**SOURCE INFORMATION**
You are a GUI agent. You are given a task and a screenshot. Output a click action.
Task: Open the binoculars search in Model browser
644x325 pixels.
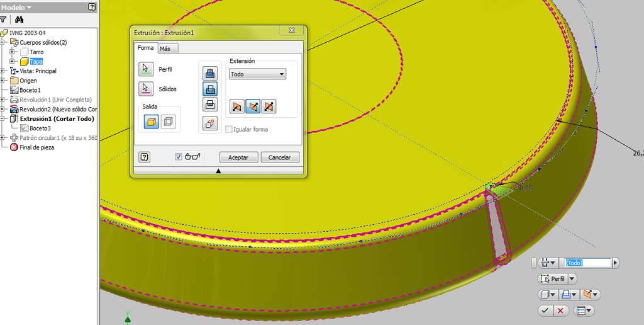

==

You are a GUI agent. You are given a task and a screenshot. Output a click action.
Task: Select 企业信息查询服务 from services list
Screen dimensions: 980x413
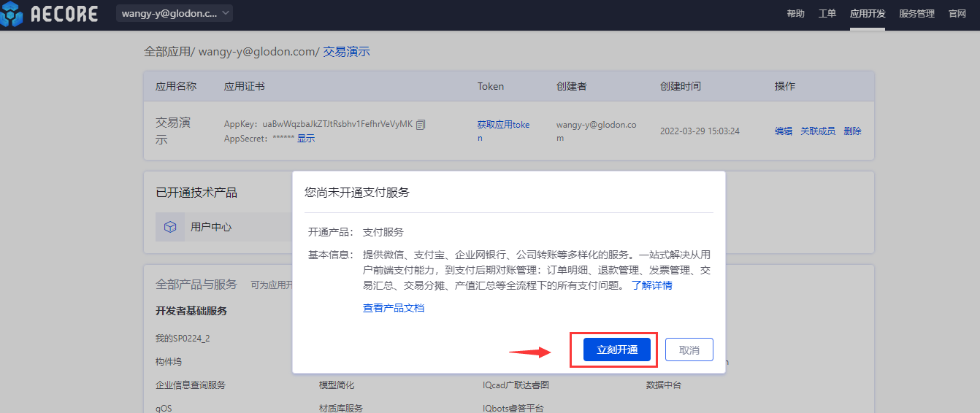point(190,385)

* * *

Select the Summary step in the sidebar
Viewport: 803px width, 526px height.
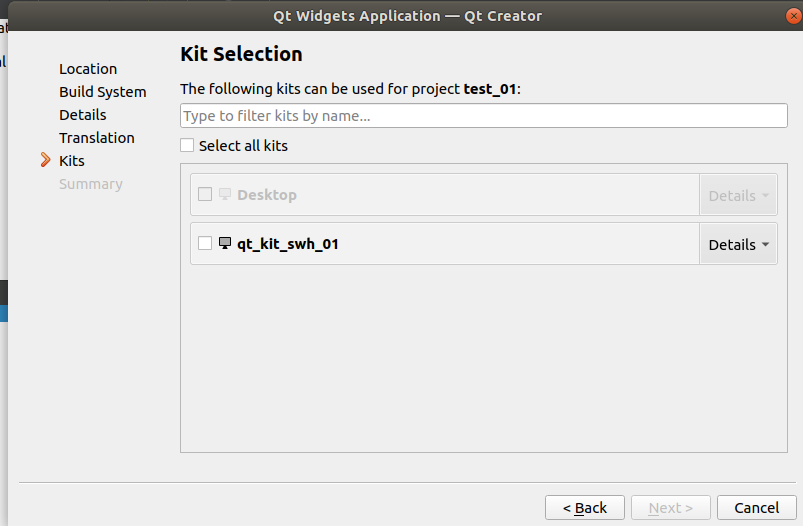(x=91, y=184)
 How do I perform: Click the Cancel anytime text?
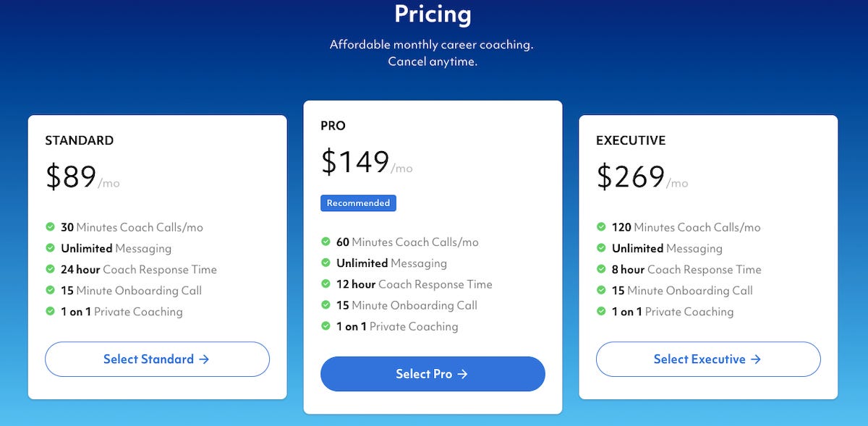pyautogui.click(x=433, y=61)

**WHAT IS EXPECTED**
Your answer should be one number: the count of lines holding "Select" in the listing.

**EXERCISE RESULT**
2